**Work request 1**. Repeat a passage from the essay on poverty word for word, starting with "Knowing this made" and going on through "baby needs diapers.".
**Work request 2**. In the essay on poverty, list each distinct figure written in digits, giving each only once.
**Work request 3**. Resume the essay on poverty, picking up right after its final sentence.

**Selected text**.

+-------+

This Holiday Season’s feel good story starts with an extraordinarily well written blog post about poverty and the terrible decisions poor people make. Linda is the sort of writer that makes you pause and reevaluate everything you know to be true. Linda gave us 24 hours of poverty (plus or minus a few years) in 1500 or so beautiful words.

Linda is different than other poor people and Linda is different than rich people. She has insight and wisdom and an awareness of where and why she might be missing common sense. She seems to have a work ethic much stronger than my own and she’s a better writer than 95% of us.

Of course it’s entirely possible that this is a work of fiction (every memoir is part fiction) and she’s just really good at what she does. I have a friend who works with the homeless & when a local young mother tugged at my heart strings I called him and told him that I knew she was lying to me. He told me that they all lie. It’s a means of survival and if I were in their shoes I’d lie too.

Knowing this made me feel better. I bought her diapers even though I knew she was lying to me and I didn’t resent her for it because when a baby needs diapers a baby needs diapers.

Sometimes I give people money and/or opportunities even when I know the money will never help them. It only helps me feel better about myself.

The internet loves to help talented people who are down on their luck. Does anyone remember Ted Williams? He had a golden radio voice and lived by the side of the road? The Internet fell in love with Ted and got him a $10,000 gig which he promptly lost. He’s in and out of rehab, has strained relationships with his family and appears to be gaining traction each year but the reality is that a $10,000 job didn’t help him. Interventions did, many of them. The interventions came because of Ted’s internet (and then mainstream) fame. Ted is a success story insofar as he’s no longer homeless but the barrage of internet love didn’t give him riches or sanity, it gave him an opportunity to seek more help. It opened doors that he still needs to walk through.

+-------+

**Provided material**.
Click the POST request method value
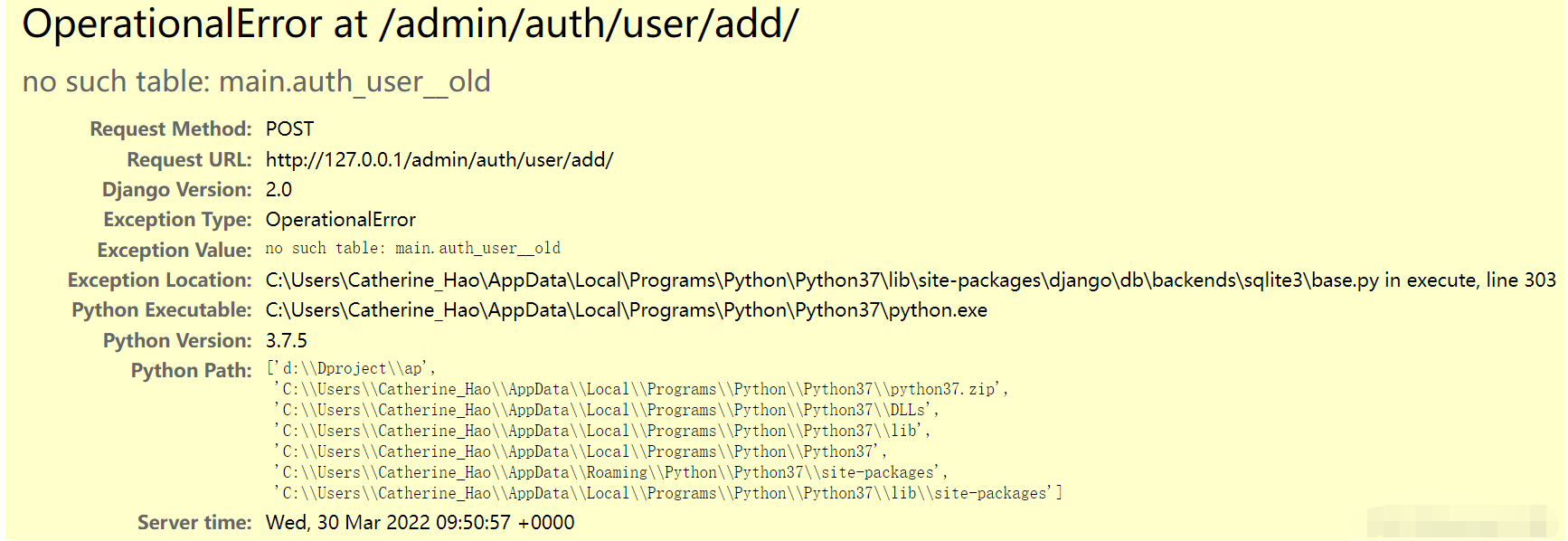Screen dimensions: 1568x541 (x=289, y=129)
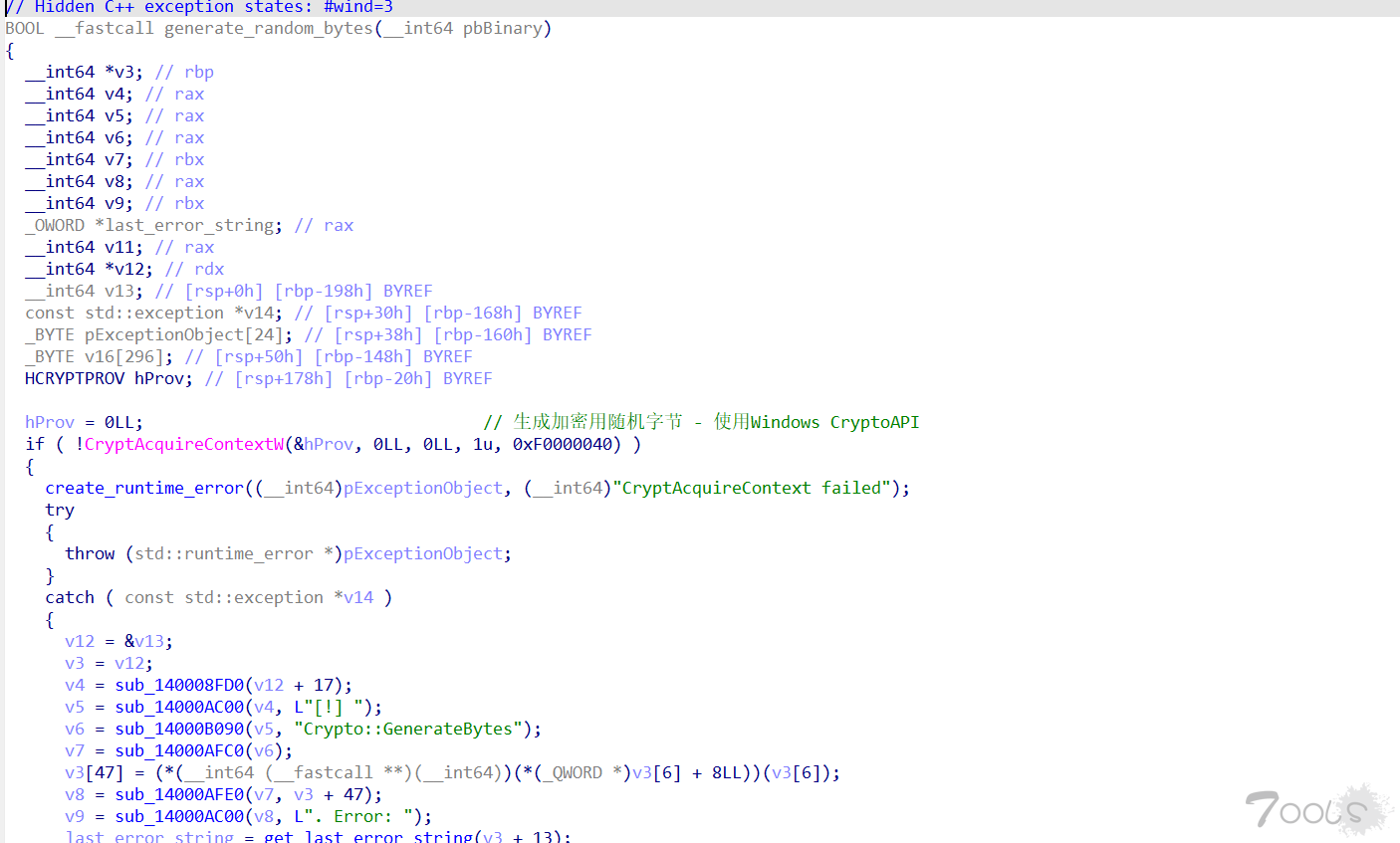Screen dimensions: 1400x843
Task: Click the "CryptAcquireContext failed" string literal
Action: (751, 488)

+-------+

**Output 1**.
Knowing this made me feel better. I bought her diapers even though I knew she was lying to me and I didn’t resent her for it because when a baby needs diapers a baby needs diapers.

**Output 2**.
24
1500
95%
$10,000

**Output 3**.
Linda has monetized her very moving viral post and started a GoFundMe.com campaign where anyone can give her money to write a book. It’s no secret that I find these money grabs distasteful at best (and if I were desperate I assure you I’d do distasteful things) and fraudulent at their worst.

I’m not saying that Killer Martinis is an internet hoax/scam/ruse. I am questioning the intelligence of an Internet community who decides that $62,000 ($40 a word) and counting is the appropriate price to tip a stranger for a very well written blog post. I wonder if it will be enough to guide her to the help she needs?

Edit: Reading a little more I’ve decided that I believe about 50% of what she wrote. Lovely fiction. Good fundraising skills though. Maybe she learned that at her private school silent auctions?

Remember the gay server who wasn’t tipped but got thousands form the Internet and promised to donate that to the Wounded Warrior Project? Liar.